Suppose that someone asked you to write a piece of code that asks the user to enter a number and, every time the number they entered is not zero, says "Error" and asks again. When they enter zero it stops.
In other words, the code keeps asking for a number and repeats until zero is entered. In each iteration except the first one it also prints "Error".
The simplest way I can think of to do that would be something like the folloing pseudocode:
int number = 0;
do
{
if(number != 0)
{
print("Error");
}
print("Enter number");
number = getInput();
}while(number != 0);
While that does what it's supposed to, I personally don't like that there's repeating code (you test number != 0 twice) -something that should generally be avoided. One way to avoid this would be something like this:
int number = 0;
while(true)
{
print("Enter number");
number = getInput();
if(number == 0)
{
break;
}
else
{
print("Error");
}
}
But what I don't like in this one is "while(true)", another thing to avoid.

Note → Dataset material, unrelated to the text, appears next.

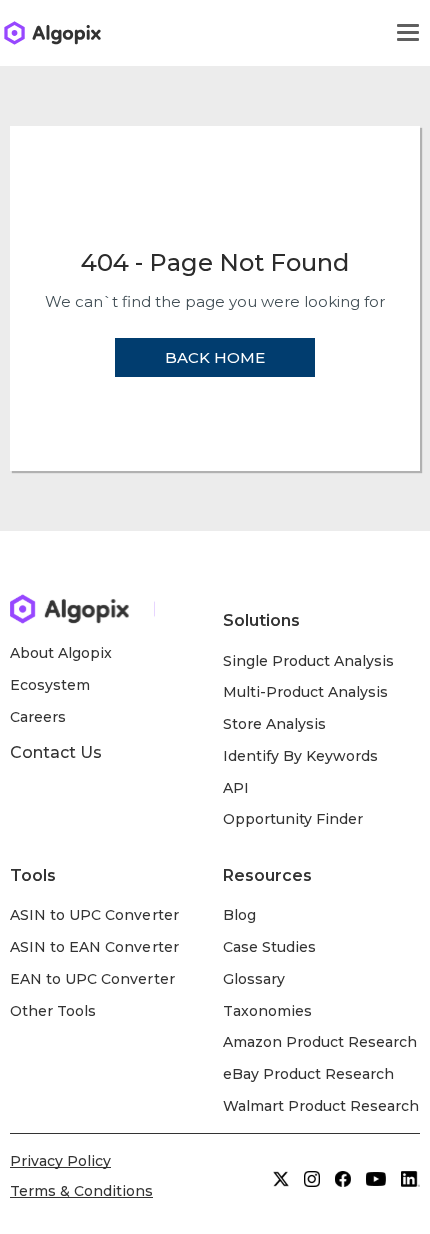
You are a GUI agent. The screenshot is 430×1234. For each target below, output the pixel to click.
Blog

The only other way I can think of includes one more thing to avoid: labels and goto
s:
int number = 0;
goto question;
error:
print("Error");
question:
print("Enter number");
number = getInput();
if(number != 0)
{
goto error;
}
Another solution would be to have an extra variable to test whether you should say "Error" or not but this is wasted memory.
Is there a way to do this without doing something that's generally thought of as a bad practice (repeating code, a theoretically endless loop or the use of goto
)?
I understand that something like this would never be complex enough that the first way would be a problem (you'd generally call a function to validate input) but I'm curious to know if there's a way I haven't thought of.